Of the top 9 states requiring loans, CA appears to have requested the most loans with VA being the lowest of the 9 states.

#### 2.2.8. Debt to Income Ratio

Analysis of numerical variable against categoricals

In [None]:
loans_df.DebtToIncomeRatio.value_counts()

In [None]:
categories

In [None]:
sb.set_style("whitegrid", {'grid.linestyle': '--'})

# subplots(row, col)
fig, axes = plt.subplots(2,1, figsize=(8,4))
sb.despine(fig)

ticksDIR=np.arange(0, loans_df.DebtToIncomeRatio.max()+1, 1)
# graph 1
g0 = sb.histplot(data=loans_df, x='DebtToIncomeRatio', ax=axes[0]);
g0.set(xticks=ticksDIR);

# graph 2
axes[1].set(yscale="log")
g1 = sb.histplot(data=loans_df, x='DebtToIncomeRatio', ax=axes[1]);
g1.set(xticks=ticksDIR);

From the logarithmic transformation above, we can see several plots past the ratio of 1, indicating there debts are greater then there available income.
It would interesting to see what the ProsperRatingNum as well as the Borrow Rate are for these individuals including there Income Range.

In [None]:
# new dataframe
loans_DIR_filter = loans_df.copy()[loans_df['DebtToIncomeRatio']>1] # filter dataframe by DIR >1
loans_DIR_filter.sample(5)

In [None]:
loans_DIR_filter.shape

In [None]:
g2=sb.jointplot(data=loans_DIR_filter, x='BorrowerRate', y='DebtToIncomeRatio', hue='CreditRating', xlim=(0, 0.36), ylim=(-0.5, 10.4))
g2.set_axis_labels(xlabel='Borrow Rate %');

From the above jointplot, for the clients with a debt to income ratio greater then 1, we can see there are a mix of all types of rating Credit ratings. We can confirm that the variable has no effect on Borrower Rate as a result.
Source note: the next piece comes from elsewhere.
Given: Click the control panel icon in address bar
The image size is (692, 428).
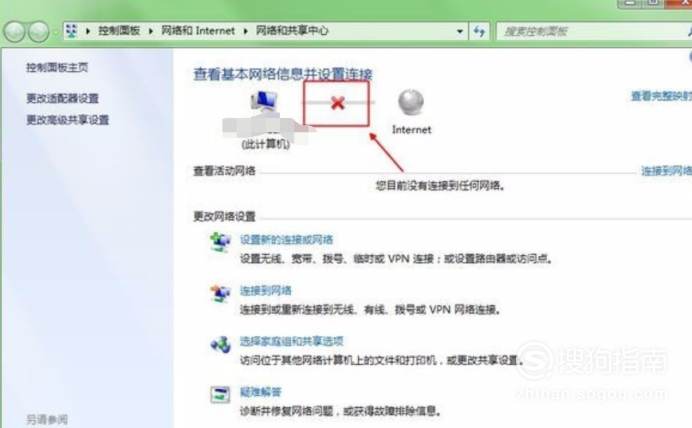Looking at the screenshot, I should click(x=71, y=31).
#### ListingCreationDate & ClosedDate

In [None]:
loans_df.shape

In [None]:
loans_df.ClosedDate.value_counts(dropna=False)
# There are a significant amount of NaT, i.e. loans not yet finished.

In [None]:
# graph 1
g0 = sb.FacetGrid(data=loans_df, col='ListingCreationYear', 
                  col_wrap=3, # number of columns before starting a new row
                  height=3,
                  xlim = (0,0.38),
                  aspect=2.5, sharex=False, margin_titles=True);
g0.map_dataframe(sb.histplot, x='BorrowerRate');
g0.set(xticks=np.arange(0, 0.38, 0.02), xlabel='Borrow Rate %' );

g0.fig.subplots_adjust(top=0.9)
g0.fig.suptitle('Listing Creation Year', fontsize=20 );


# graph 2
g1 = sb.FacetGrid(data=loans_df, col='ClosedDateYear', 
                  col_wrap=3, # number of columns before starting a new row
                  height=3,
                  aspect=2.5, sharex=False, margin_titles=True);
g1.map_dataframe(sb.histplot, x='BorrowerRate');
g1.set(xticks=np.arange(0, 0.38, 0.02), xlabel='Borrow Rate %',
        ylabel='MonthlyLoanPayment ($)' );

g1.fig.subplots_adjust(top=0.9)
g1.fig.suptitle('Closed Date Year', fontsize=20);

From the above histogram plots faceted based on years, we can see that 2013 was the year with the most loans closed which makes sense for the following reasons:
- A majority of the loans taken had a term of 36 months/ 3 years which would be up for those who have opened a loan during 2011, which from the plot above indicates there was a significant up. 
- Loans taken out in 2009 would have elapsed and compounded with the above.
- The loans opened in 2012 have a very similar distribution, in particular the peak.